----- Selected text

The men's 400 metres hurdles competition at the 1956 Summer Olympics in Melbourne, Australia took place on November 23–24 at the Melbourne Cricket Ground. There were 28 competitors from 18 nations. The maximum number of athletes per nation had been set at 3 since the 1930 Olympic Congress. The event was won by Glenn Davis of the United States, the nation's fourth consecutive and ninth overall victory in the men's 400 metres hurdles. Eddie Southern (silver) and Josh Culbreath (bronze) completed the American sweep, the third time (after 1904 and 1920) that the United States had swept the medals in the event.

Background

This was the 11th time the event was held. It had been introduced along with the men's 200 metres hurdles in 1900, with the 200 being dropped after 1904 and the 400 being held through 1908 before being left off the 1912 programme. However, when the Olympics returned in 1920 after World War I, the men's 400 metres hurdles was back and would continue to be contested at every Games thereafter.

Two of the six finalists from the 1952 Games returned: silver medalist Yuriy Lituyev and fourth-place finisher Anatoliy Yulin, both of the Soviet Union. Earlier in the year, at the U.S. trials, American Glenn Davis had demolished Lituyev's three year old world record, knocking almost a full second off the mark and taking the time under 50 seconds for the first time ever. Eddie Southern was also under 50 seconds in that race. The two young Americans joined Josh Culbreath, the 1953 to 1955 AAU and 1955 Pan American champion, on a strong United States team. Lituyev, as in 1952, was the strongest challenger to the Americans.

Romania made its debut in the event. The United States made its 11th appearance, the only nation to have competed at every edition of the event to that point.

----------
----- Given records

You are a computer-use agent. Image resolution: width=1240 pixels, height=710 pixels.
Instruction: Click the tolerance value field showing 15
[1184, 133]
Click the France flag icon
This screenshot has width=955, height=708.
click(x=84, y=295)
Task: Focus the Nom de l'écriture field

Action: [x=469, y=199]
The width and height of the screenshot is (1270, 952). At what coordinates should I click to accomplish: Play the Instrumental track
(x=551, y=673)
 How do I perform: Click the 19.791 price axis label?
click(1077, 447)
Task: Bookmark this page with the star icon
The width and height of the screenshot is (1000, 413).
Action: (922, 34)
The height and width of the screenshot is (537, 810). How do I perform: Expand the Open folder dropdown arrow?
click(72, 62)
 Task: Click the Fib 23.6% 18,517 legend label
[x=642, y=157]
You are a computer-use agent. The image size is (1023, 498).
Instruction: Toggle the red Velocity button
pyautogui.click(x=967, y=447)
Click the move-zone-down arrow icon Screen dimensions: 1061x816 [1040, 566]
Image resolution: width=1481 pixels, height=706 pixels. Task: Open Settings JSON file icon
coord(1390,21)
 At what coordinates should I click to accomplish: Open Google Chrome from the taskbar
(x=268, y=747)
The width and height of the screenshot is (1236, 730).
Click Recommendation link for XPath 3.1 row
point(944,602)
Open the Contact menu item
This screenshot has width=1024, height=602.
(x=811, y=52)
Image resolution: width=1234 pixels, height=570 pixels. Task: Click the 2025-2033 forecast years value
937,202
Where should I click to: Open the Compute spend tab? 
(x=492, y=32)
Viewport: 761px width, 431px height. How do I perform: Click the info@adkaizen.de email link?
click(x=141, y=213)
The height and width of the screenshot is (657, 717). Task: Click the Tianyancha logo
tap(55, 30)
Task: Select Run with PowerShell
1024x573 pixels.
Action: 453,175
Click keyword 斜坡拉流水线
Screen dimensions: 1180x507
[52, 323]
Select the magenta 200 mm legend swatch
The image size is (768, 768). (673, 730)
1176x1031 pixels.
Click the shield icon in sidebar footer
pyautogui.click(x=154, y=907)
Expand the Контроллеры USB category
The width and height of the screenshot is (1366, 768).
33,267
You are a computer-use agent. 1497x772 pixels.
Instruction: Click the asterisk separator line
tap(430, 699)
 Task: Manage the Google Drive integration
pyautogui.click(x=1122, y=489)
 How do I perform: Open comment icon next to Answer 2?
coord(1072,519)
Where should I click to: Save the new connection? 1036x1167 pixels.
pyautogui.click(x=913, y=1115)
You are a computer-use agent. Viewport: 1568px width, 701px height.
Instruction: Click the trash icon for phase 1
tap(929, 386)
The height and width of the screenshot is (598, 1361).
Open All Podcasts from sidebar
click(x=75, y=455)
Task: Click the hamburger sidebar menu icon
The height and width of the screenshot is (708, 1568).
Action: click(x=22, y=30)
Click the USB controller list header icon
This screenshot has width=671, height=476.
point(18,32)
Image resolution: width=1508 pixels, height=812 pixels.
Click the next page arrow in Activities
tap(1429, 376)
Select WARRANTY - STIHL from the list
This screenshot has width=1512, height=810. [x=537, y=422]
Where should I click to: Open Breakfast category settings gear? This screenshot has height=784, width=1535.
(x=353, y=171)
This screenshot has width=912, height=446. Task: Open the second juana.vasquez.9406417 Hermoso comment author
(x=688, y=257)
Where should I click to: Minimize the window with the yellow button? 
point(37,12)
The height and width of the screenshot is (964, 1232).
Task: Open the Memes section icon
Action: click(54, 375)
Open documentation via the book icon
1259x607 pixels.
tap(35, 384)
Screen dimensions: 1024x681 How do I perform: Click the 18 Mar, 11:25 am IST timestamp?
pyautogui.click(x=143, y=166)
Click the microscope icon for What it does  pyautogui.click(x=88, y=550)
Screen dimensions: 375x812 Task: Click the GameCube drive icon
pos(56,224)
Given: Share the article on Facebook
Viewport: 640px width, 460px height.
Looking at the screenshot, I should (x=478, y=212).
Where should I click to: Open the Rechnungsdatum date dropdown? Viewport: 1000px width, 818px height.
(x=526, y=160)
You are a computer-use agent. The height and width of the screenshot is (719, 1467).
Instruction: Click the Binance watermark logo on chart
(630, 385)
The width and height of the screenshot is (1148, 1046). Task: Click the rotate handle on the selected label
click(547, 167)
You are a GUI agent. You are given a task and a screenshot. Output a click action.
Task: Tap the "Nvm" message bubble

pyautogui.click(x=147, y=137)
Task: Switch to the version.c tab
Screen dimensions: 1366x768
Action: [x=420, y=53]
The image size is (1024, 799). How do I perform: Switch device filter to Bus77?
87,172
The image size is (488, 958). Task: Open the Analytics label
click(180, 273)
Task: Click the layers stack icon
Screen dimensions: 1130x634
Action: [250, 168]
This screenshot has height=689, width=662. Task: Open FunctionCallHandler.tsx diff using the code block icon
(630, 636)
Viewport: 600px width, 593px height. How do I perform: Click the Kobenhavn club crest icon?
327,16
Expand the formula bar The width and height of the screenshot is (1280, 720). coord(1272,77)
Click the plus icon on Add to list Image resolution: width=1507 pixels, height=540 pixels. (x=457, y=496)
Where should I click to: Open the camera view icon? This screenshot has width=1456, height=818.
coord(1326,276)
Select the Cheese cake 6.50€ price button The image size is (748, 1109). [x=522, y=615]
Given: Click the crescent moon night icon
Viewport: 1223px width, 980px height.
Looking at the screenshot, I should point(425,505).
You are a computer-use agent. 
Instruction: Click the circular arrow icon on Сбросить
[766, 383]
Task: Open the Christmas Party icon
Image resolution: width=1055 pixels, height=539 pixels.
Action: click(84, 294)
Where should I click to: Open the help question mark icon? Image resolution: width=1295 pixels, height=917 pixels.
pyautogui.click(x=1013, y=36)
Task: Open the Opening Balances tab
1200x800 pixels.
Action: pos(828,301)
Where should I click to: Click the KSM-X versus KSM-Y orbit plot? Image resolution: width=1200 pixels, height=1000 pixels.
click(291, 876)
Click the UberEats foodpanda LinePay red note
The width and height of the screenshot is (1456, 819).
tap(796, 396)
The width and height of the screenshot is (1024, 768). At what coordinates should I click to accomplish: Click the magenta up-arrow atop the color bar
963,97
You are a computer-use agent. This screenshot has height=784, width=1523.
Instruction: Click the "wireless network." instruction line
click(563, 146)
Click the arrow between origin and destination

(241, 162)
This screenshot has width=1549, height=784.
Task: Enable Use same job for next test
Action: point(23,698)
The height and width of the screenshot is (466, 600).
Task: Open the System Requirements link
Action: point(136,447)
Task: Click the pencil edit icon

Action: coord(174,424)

----------

Prompt 1: According to the 400 metres hurdles article, why was Glenn Davis's run at the U.S. trials significant? Answer in one to three sentences.
Prompt 2: Turn the paragraph of the 400 metres hurdles article that begins "Two of the six finalists" into a short bulleted list that keeps its main facts.
Prompt 3: Continue the 400 metres hurdles article from the point where it ends.

Expected output 1: Davis broke Yuriy Lituyev's three-year-old world record by almost a full second. He also became the first to run the event in under 50 seconds.

Expected output 2:
- Two 1952 finalists returned, both from the Soviet Union: silver medalist Yuriy Lituyev and fourth-place finisher Anatoliy Yulin.
- At the U.S. trials earlier in the year, Glenn Davis cut almost a full second off Lituyev's three-year-old world record and became the first to go under 50 seconds.
- Eddie Southern also finished under 50 seconds in that race.
- Davis and Southern joined Josh Culbreath, the 1953–1955 AAU and 1955 Pan American champion, on a strong U.S. team.
- As in 1952, Lituyev was the Americans' strongest challenger.

Expected output 3:
Summary

During the final, the six lanes were fairly even, with Lituyev pushing the backstretch to gain a slight advantage going in to the final turn. That was swallowed up during the turn as Davis surged, leading Eddie Southern and Gert Potgieter off the turn. Davis expanded his lead over Southern from 2 meters to 5 meters down the home stretch for the win. Over the final barrier, Potgieter caught his trail leg on the hurdle which knocked him off balance. He was able to take two more strides then did a face plant in the middle of the track. On the inside, Josh Culbreath was able to cruise by for bronze, completing the American sweep.

Competition format

The competition returned to the three-round format used since 1908 (except the four-round competition in 1952): quarterfinals, semifinals, and a final. Ten sets of hurdles were set on the course. The hurdles were 3 feet (91.5 centimetres) tall and were placed 35 metres apart beginning 45 metres from the starting line, resulting in a 40 metres home stretch after the last hurdle. The 400 metres track was standard.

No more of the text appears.